|Shishak - |
Sheshonk I in the monuments; first sovereign of the Bubastite 22nd dynasty. He comes before us without the ancient name of Pharaoh; he probably was a bold adventurer who supplanted the previous dynasty. Hence arose his hostility to Solomon, who was allied to a daughter of the former Pharaoh. By comparing Manetho and the monuments with 2 Chronicles 12:2-9 and 1 Kings 11:40; 1 Kings 14:25-28, we infer that the first year of Shishak corresponds to Solomon's 26th year, about 988 B.C. (980: Hincks); and the 20th of Shishak when he invaded Judah (969 B.C.) to Rehoboam's fifth year. Zerah probably succeeded Shishak and attacked Judah before the 15tb year of Asa. The name Shishak answers to Sheshach ("Babylon"), as Usarken and Tekerut, his successors, answer to Sargon and Tiglath, Semitic names; Namuret ("Nimrod") too is a name of princes of this line.
The tablet of Harpsen from the Serapeium (Lepsius) makes Shishak son of a chief named Namuret, whose ancestors are untitled and bear foreign names. Shishak took as the title of his standard "he who attains royalty by uniting the two regions of Egypt." He married the heiress of the Rameses family; his son and successor took to wife the daughter of the Tanite 21st dynasty. A Pharaoh of the 21st dynasty took Gezer in Palestine from the Canaanites (1 Kings 9:16) and gave it as a present to his daughter, Solomon's wife. It was only late in his reign that Shishak could, like that Pharaoh, carry on foreign wars. Shishak early in his reign received Jeroboam the political exile, fleeing from Solomon, Jeroboam's enemy, toward whom Shishak would feel only jealousy, having no He of affinity as the Pharaoh of the previous dynasty had. During Solomon's powerful reign Shishak attempted no attack.

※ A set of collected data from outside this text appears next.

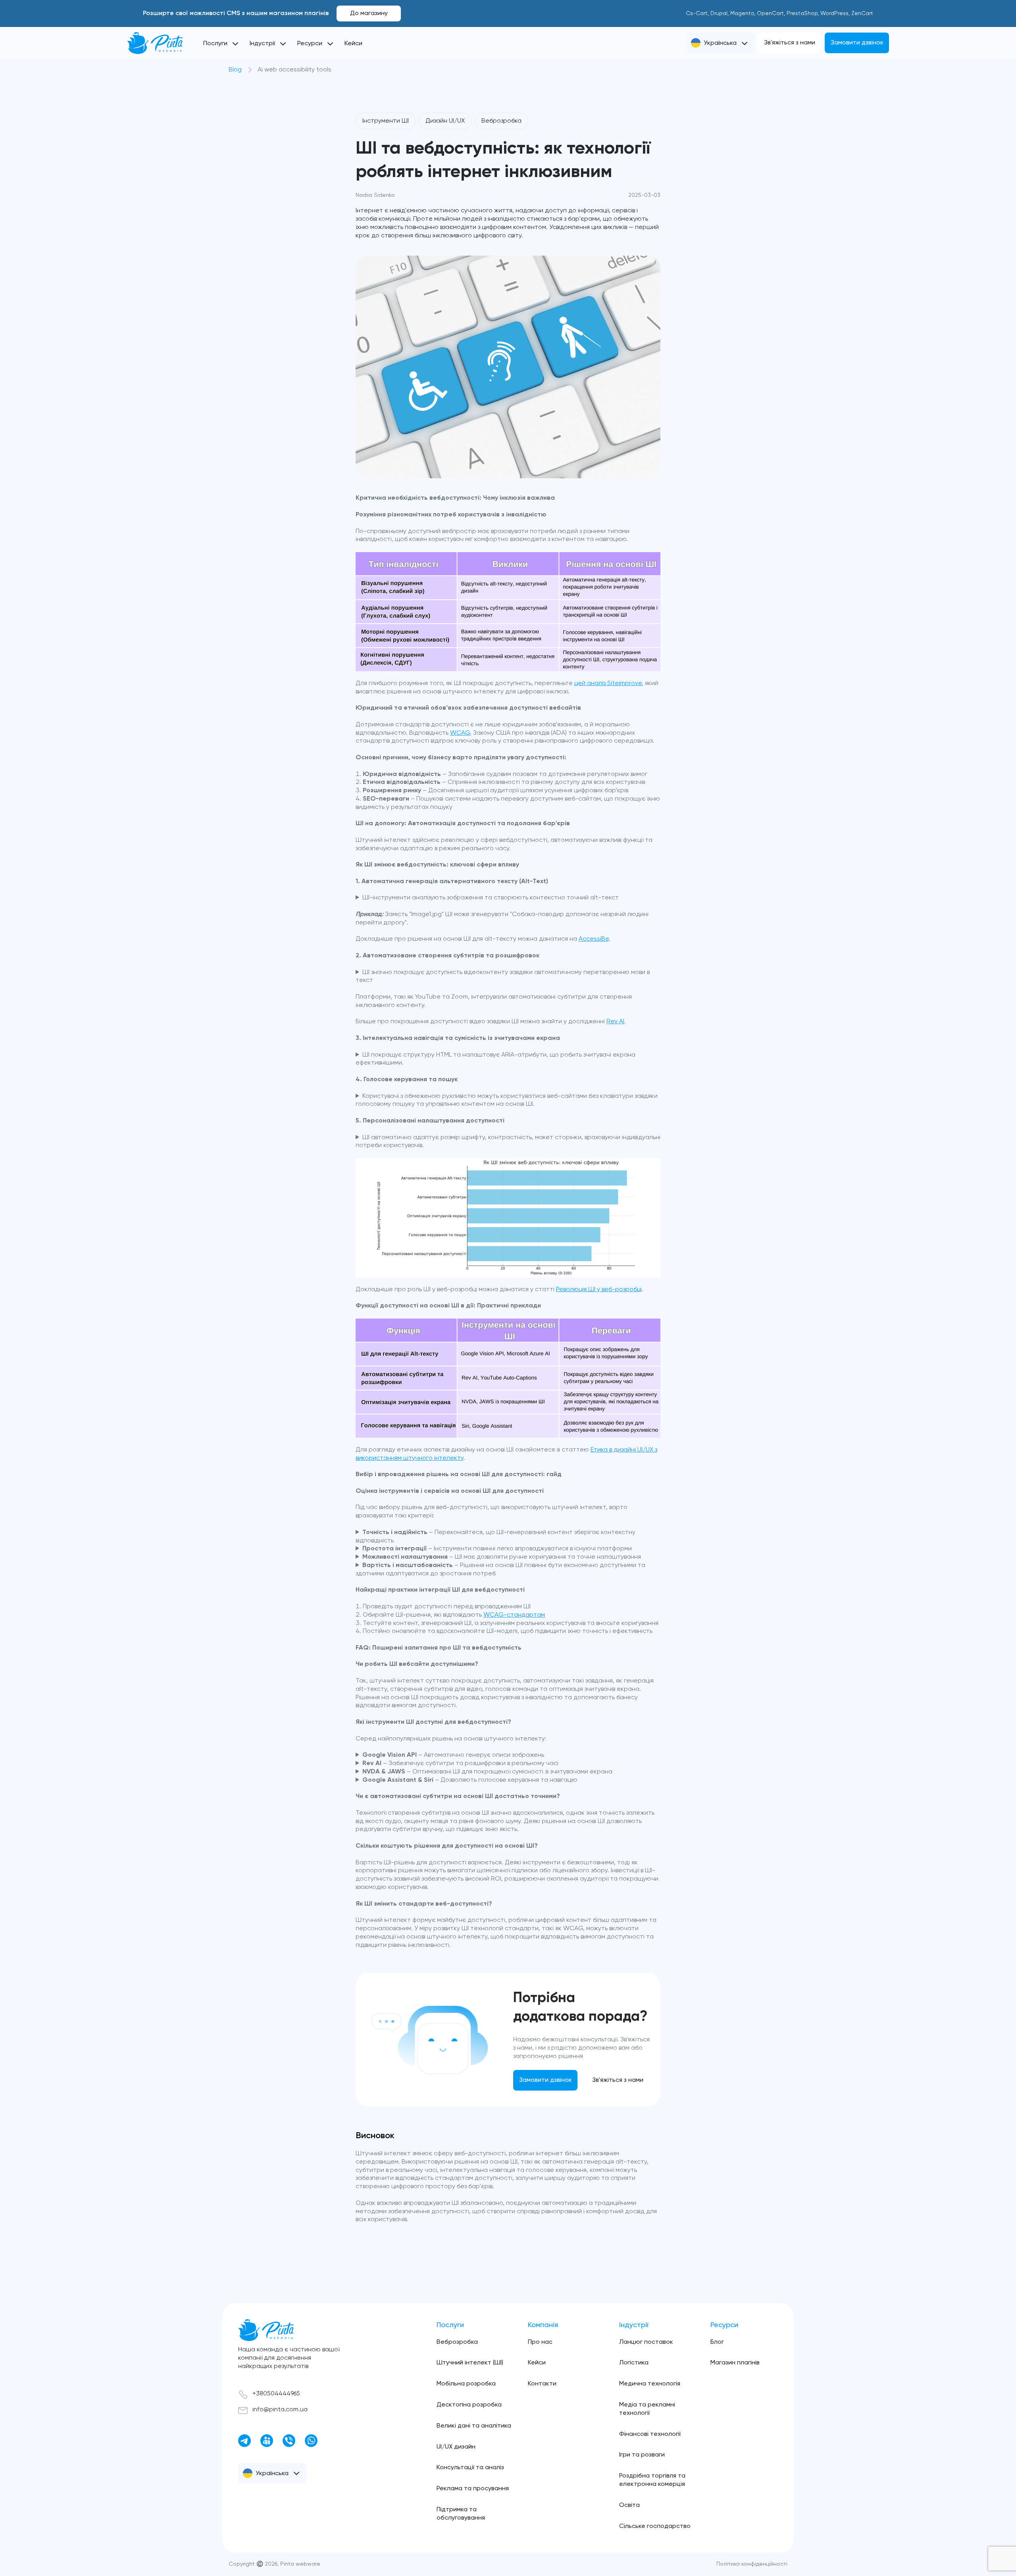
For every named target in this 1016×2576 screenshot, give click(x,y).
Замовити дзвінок (857, 43)
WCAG (460, 733)
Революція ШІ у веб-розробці (599, 1289)
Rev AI (615, 1021)
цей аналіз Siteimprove (608, 683)
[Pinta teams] (266, 2440)
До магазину (369, 13)
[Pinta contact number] (289, 2440)
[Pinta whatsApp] (311, 2440)
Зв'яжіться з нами (789, 43)
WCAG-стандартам (514, 1615)
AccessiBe (594, 939)
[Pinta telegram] (244, 2440)
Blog (235, 70)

The division of the tribes under Rehoboam gave Shishak the opportunity which he sought. (See REHOBOAM.) With 1,200 chariots and 60,000 horsemen, and Lubim, Sukkiim and Cushim without number, he took Judah's cities fortified by Rehoboam (2 Chronicles 11:5-12) and came to Jerusalem (2 Chronicles 12:2; 2 Chronicles 12:4-5; 2 Chronicles 12:9-12). (See SHEMAIAH.) Shishak has recorded this expedition on the wall of the great temple at Karnak; there is a list of the countries, cities and tribes, ruled, conquered, or made tributary by him, including many Jewish names, Taanach, Rehob, Mahanaim, Gibeon, Bethhoron, Kedemoth, Aijalon, Megiddo, Ibleam, Almon, Shoco, one of Rehoboam's fenced cities, etc. Telaim, Beth Tappuah, Golan, the circle of Jordan, the valley ('eemek), Beth Emek; Joshua 19:27), the Negeb or S. of Judah, Jerahmeelites, Rekem (Petra), and the Hagarites, are all specified;
(1) the Levitical and Canaanite cities are grouped together;
(2) the cities of Judah;
(3) Arab tribes S. of Palestine. Champollion reads in the inscription "the kingdom of Judah." Brugsch objects that the "kingdom of Judah" would be out of place as following names of towns in Judah, the supposed equivalent of "kingdom" (malkuwth) rather answers to "king" (melek). Shishak went to settle his protege, Jeroboam, in his northern kingdom, where he was endangered from the Levitical (2 Chronicles 11:13) and the Canaanite towns in northern Israel not being in his hands; these Shishak reduced and banded over to him.
Shishak contented himself with receiving Rehoboam's submission, and carrying away the accumulated temple treasures of David's and Solomon's reigns, the golden shields, etc.; and allowed him to retain Judah, lest Jeroboam should become strong. His policy was to leave the two petty kings as checks upon each other, letting neither gain strength enough to trouble himself. He was not strong enough to attack Assyria; so he contented himself with subjugating Palestine and the parts of Arabia bordering on Egypt, so as to make them an effectual barrier against Assyria's advance. An inscription in the Silsilis quarries mentions the cutting of stone for the chief temple of Thebes in Shishak's 22nd year. He appears in the temple at Thebes as "lord of both Upper and Lower Egypt." The lotus and the papyrus are both upon the shields carried before him; the "nine bows" follow, symbolizing Libya.